Trotz alledem erscheint der Aufwand angesichts der bloß einmaligen Wiederholung des Klassennamens ungerechtfertigt. Letztlich sehen Konstruktionen wie private_constant class InnerClass auch nicht wie idiomatisches Ruby aus, egal, wie man ihre Wirksamkeit herbeiführt. Auch steht für normale Konstanten abseits der Klassen- oder Modulbezeichnungen ein anderer Weg ohnehin nicht zur Verfügung, weshalb im Sinne der Symmetrie und Gleichbehandlung aller Konstanten besser von dieser Technik Abstand genommen werden sollte.

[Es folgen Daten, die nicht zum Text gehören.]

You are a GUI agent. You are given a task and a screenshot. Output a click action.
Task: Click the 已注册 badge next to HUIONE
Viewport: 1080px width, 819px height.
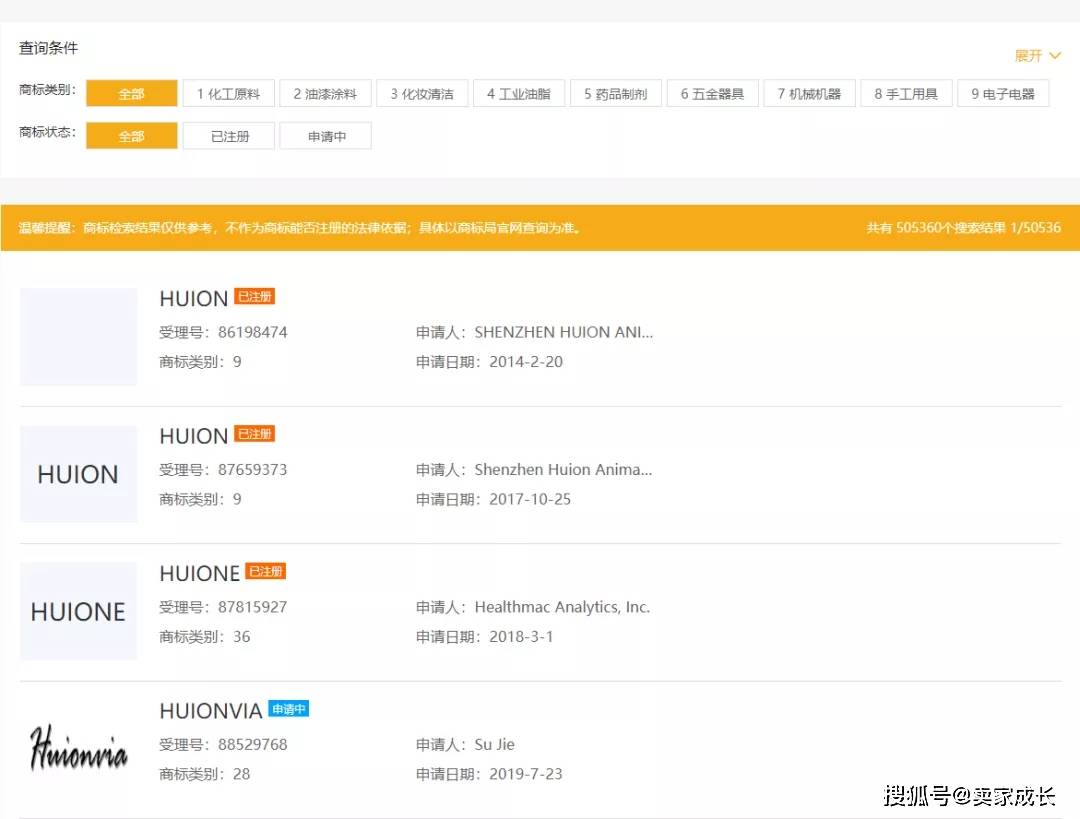pos(266,572)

Überwindung der Privatheit

Es ist nicht untypisch für Ruby, daß Beschränkungen mithilfe eines etwas erhöhten Aufwands umgangen werden können55 Vgl. nur #send, das auch auf private Methoden zugreifen kann. . Mit private_constant markierte Konstanten machen da keinen Unterschied. Da Konstanten lexikalisch aufgelöst werden und Rubys Klassen und Module bekanntlich offen sind, kann man sich durch neue Öffnung der Klasse bzw. des Moduls einfach Zugriff verschaffen.

class MyClass
  MY_CONSTANT = 3
  private_constant :MY_CONSTANT
end
class MyClass
  puts MY_CONSTANT #=> 3
end

Daneben wird die Privatheitsmarkierung auch von der Reflexionsmethode Module#const_get, die in der Metaprogrammierung Verwendung findet, ignoriert. Ein public_const_get wurde zwar vorgeschlagen, bislang aber noch nicht implementiert.

class MyClass
  MY_CONSTANT = 3
  private_constant :MY_CONSTANT
end
puts MyClass.const_get(:MY_CONSTANT) #=> 3

Endlich gibt es noch ein Gegenstück zu private_constant, mit dem die Auswirkungen dieser Methode beseitigt werden können: Module#public_constant66 Ein protected_constant gibt es übrigens (derzeit, Ruby 2.5) nicht. .

class MyClass
  MY_CONSTANT = 3
  private_constant :MY_CONSTANT
end
class MyClass
  public_constant :MY_CONSTANT
end
puts MyClass::MY_CONSTANT #=> 3

Fazit

Das seit 1.9.3 in die Programmiersprache Ruby eingeführte Feature, Konstanten mit private_constant als privat zu markieren, kann zur besseren Abkapselung interner Klassen, Module und sonstiger Konstanten benutzt werden. Die ggf. notwendige Wiederholung des Klassen- oder Modulnamens ist dabei in Kauf zu nehmen und kann bei „gewöhnlichen“ Konstanten ohnehin nicht vermieden werden. Allerdings muß man sich bewußt sein, daß wie oft in Ruby der durch private_constant gewährte Schutz nicht absolut ist und nicht nur mit Methoden der Metaprogrammierung, sondern schon durch einfaches Neuöffnen der Klasse umgangen werden kann.

Valete.

Fußnoten:

1

Vgl. nur refine, using, __callee__, u.a.m.

2

Man munkelt, demnächst würden Emoji als Klassennamen zugelassen.

3

module lowercase führt ebenso wie sein Klassenpendant zu einem SyntaxError: „class/module name must be CONSTANT“

4

Dazu oben II.

5

Vgl. nur #send, das auch auf private Methoden zugreifen kann.

6

Ein protected_constant gibt es übrigens (derzeit, Ruby 2.5) nicht.